Pitch Black

Melodically there's nothing desperately catchy on Pitch Bkack's superb third album Ape To Angel (2003) and it's not the most accessible ambient/tech dub around. But that doesn't diminish its greatness. These tracks make you work and pay attention before surrendering their charms - and the rewards are well worth it.

artist:
Pitch Black

country of origin:
New Zealand

style(s):
Ambient dub, breakbeat, ethno ambient, techno

decades active:
90's - 10's

essential releases:

  • Ape To Angel (2003, Kog Records/Waveform)
  • Rude Mechanicals (2007, Dubmission)
  • Filtered Senses (2016, Dubmission)

Reviewed by Mike G

In the new century it seems dub can be almost any instrumental bass-heavy electronica. A 2003 media release for New Zealand duo Pitch Black (Michael Hodgson and Paddy Free) called their music "cross-genre dub beats and mind-expanding sounds", a description which is right on the money.

Melodically there's nothing desperately catchy on their superb third album Ape To Angel (2003) and but that doesn't diminish its greatness. These tracks make you work and pay attention before surrendering their charms - and the rewards are well worth it. "Flex" and the exquisite title track recall the spacey lushness and techno precision of classic Global Communication and Artificial Intelligence releases from the 90's. Relaxed, techy pads and melodic pulses unfold and bounce around the speakers, spiralling off into slowly decaying echoes. It's the dubby bass element, however, that gives the band's sound its distinctively warm aura. Pitch Black’s bedrock is rarely 4/4 beats but more complex grooves and rhythms, pinned down with big, tuneful basslines. The techno element is more in the textures: the sparingly-used snarls and bleeps and floating ambient clouds.
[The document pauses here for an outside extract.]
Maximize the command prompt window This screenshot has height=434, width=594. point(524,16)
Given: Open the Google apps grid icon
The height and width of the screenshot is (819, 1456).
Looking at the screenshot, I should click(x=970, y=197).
There's plenty of variety on Ape To Angel, too. "Lost In The Translation" is driven by a catchy Arabian drum groove but cleverly disguises it with a reggae pulse and a distorted tribal vocal. "Big Trouble Upstairs" is a progressive breakbeat stormer, building slowly to a dancefloor intensity by adding layers and repeating themes. The quietest track here is the gently grooving "Empty Spaces Missing Units" - imagine 21st century lounge music for planetary fly-bys.

The band's fourth album Rude Mechanicals (2007) is cut from the same stylistic cloth as its predecessor and is similarly superb. A higher melody count and a little less abrasion makes it perhaps even a better introduction to the band's music than the previous release. Filtered Senses (2016) is also gold class, the first collection of new original tunes in nearly a decade. On the dub-tech axis, the band's music still sits closest to the dub end. This makes it quite distinct from the current generation of dub-techno acts - which has been a growing hybrid in the 2010's - where the dominant voice seems to be techno, even though everyone is using dub’s signature delay and echo effects. Three tracks on the album also feature a female vocal, smartly woven into the music as texture rather than song so that lyrics are never commanding centre stage. Filtered Senses finds Pitch Black at the top of their game with another deft mixture of force and understatement, sounding like no one but themselves.